Find every line in the records below that contains the string "width", and copy each of those lines.

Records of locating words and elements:
· · · · ·
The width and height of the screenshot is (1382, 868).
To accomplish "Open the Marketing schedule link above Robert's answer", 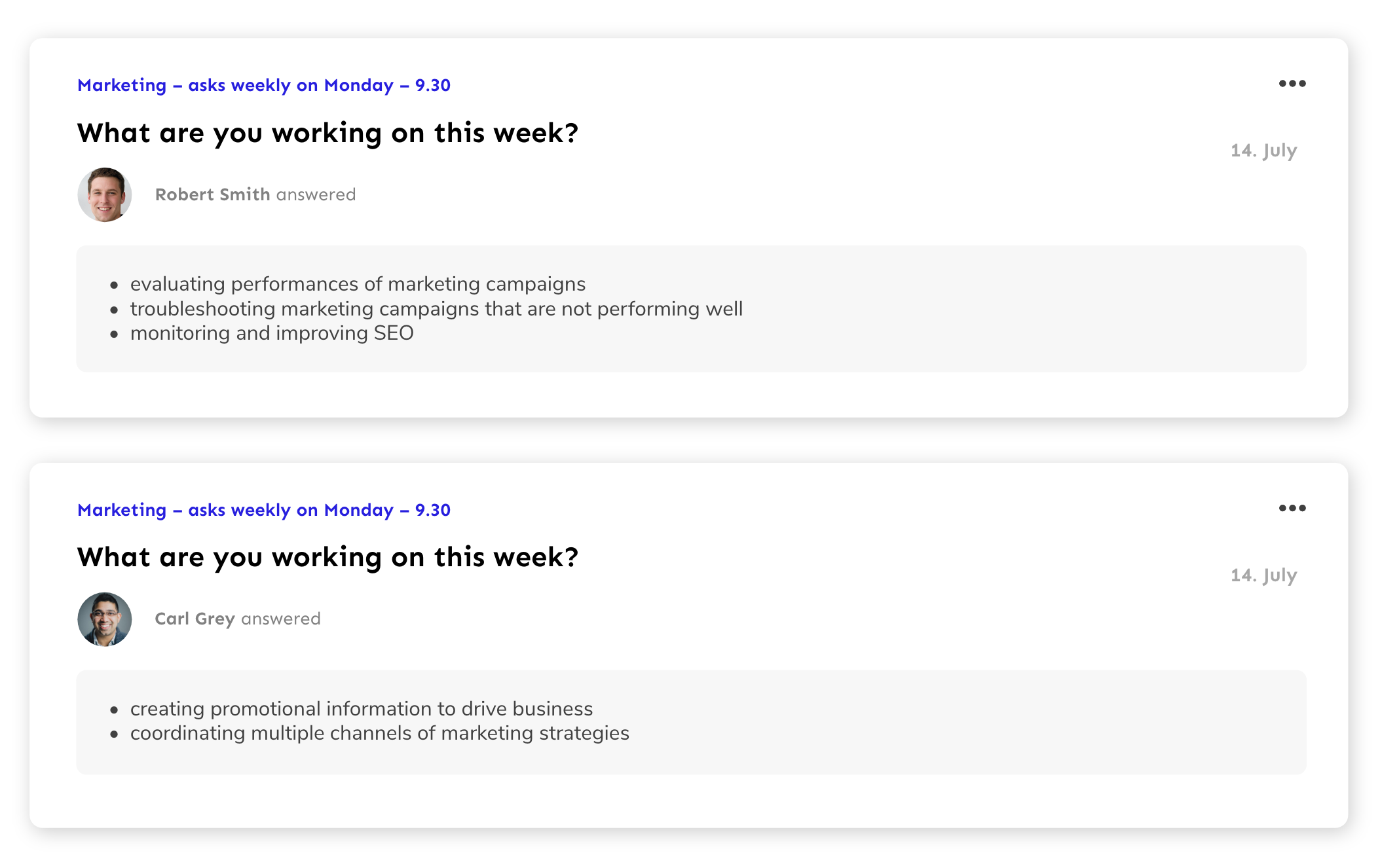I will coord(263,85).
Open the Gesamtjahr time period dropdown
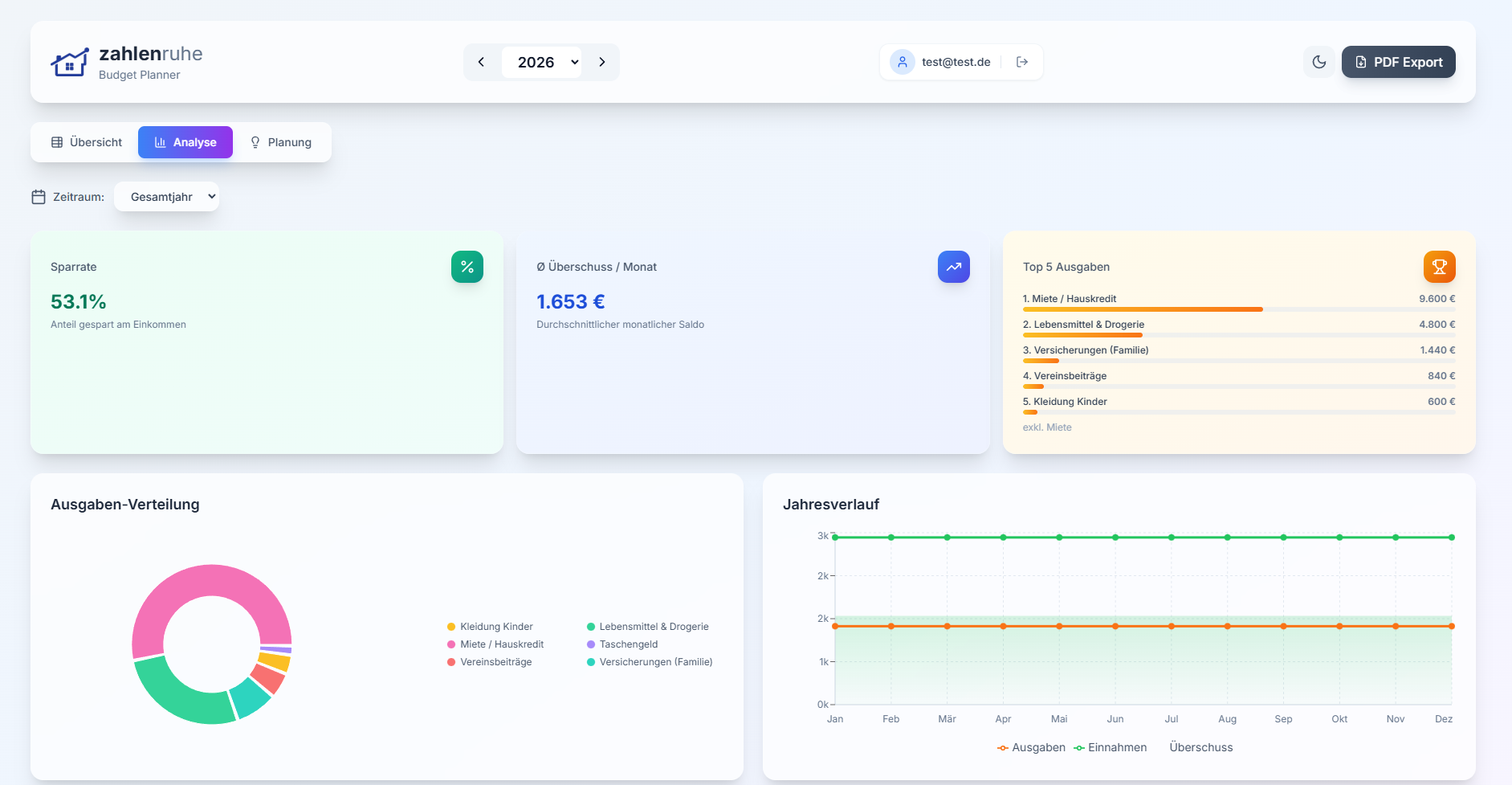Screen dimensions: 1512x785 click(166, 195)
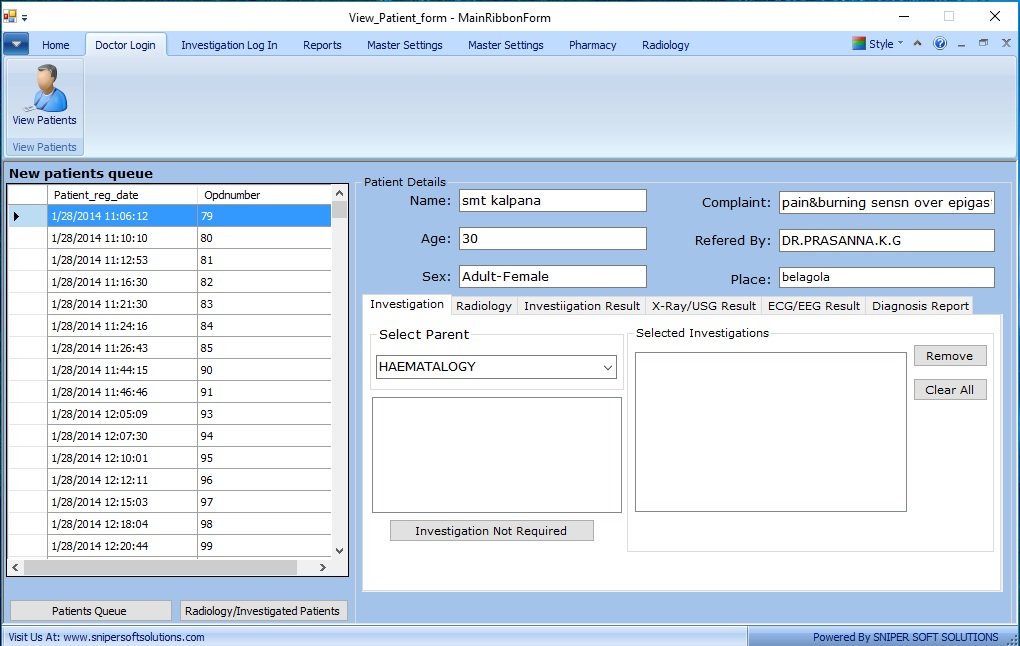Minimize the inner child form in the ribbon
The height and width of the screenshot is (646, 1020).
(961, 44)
· · · · ·
Expected output =>
The width and height of the screenshot is (1382, 868).
The height and width of the screenshot is (646, 1020).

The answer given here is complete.